------ Material for this task ------

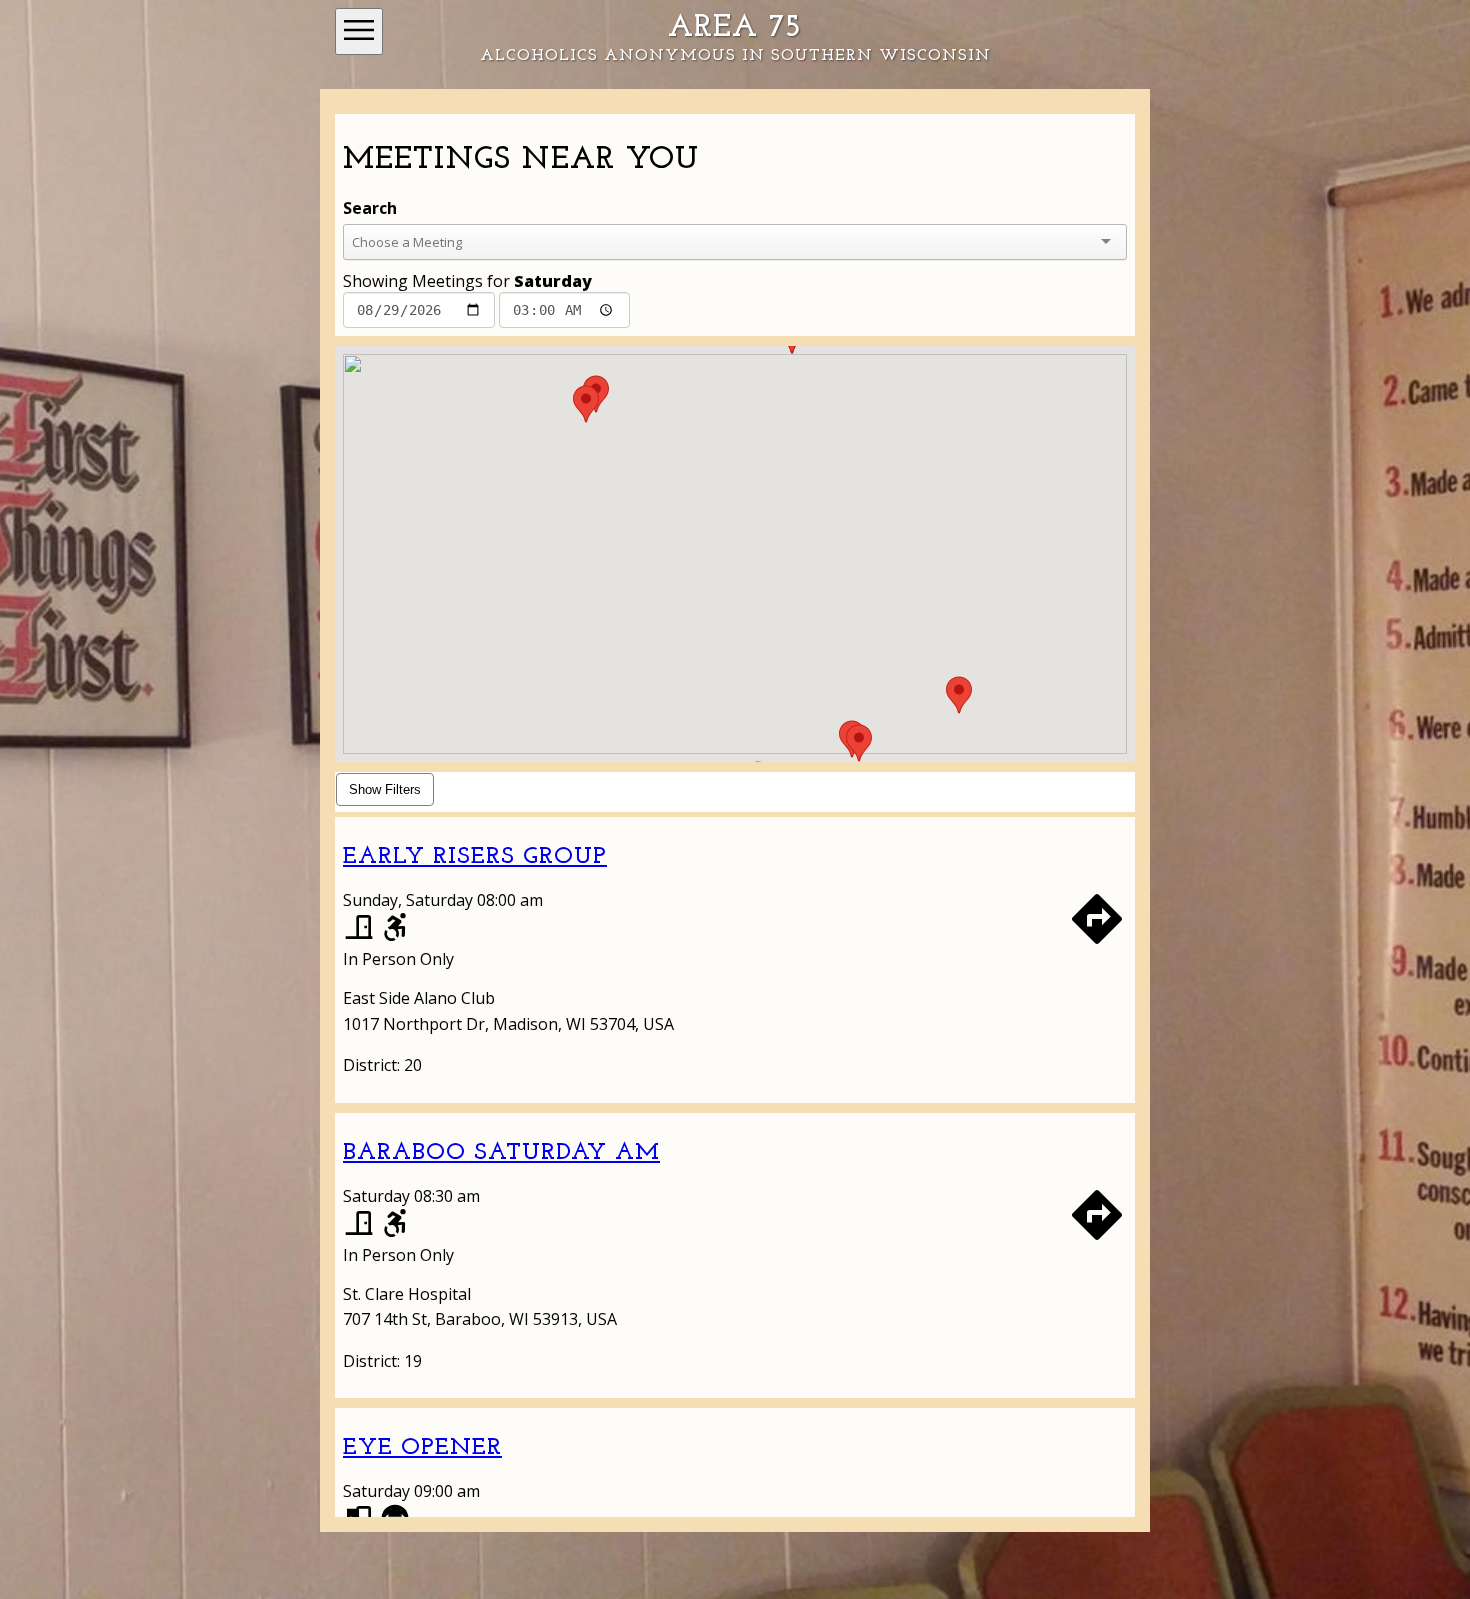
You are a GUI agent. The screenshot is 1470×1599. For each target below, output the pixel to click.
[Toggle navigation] (359, 31)
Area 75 (735, 28)
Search (370, 208)
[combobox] (716, 242)
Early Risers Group (475, 857)
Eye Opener (422, 1448)
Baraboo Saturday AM (501, 1153)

------

Problem to work on
What's needed is a word-for-word retyping of the listing, minus its pictures.

Answer below
You are a GUI agent. The screenshot is 1470×1599. For each target below, output the pixel to click.
[Toggle navigation] (359, 31)
Area 75 (735, 28)
Search (370, 208)
[combobox] (716, 242)
Early Risers Group (475, 857)
Eye Opener (422, 1448)
Baraboo Saturday AM (501, 1153)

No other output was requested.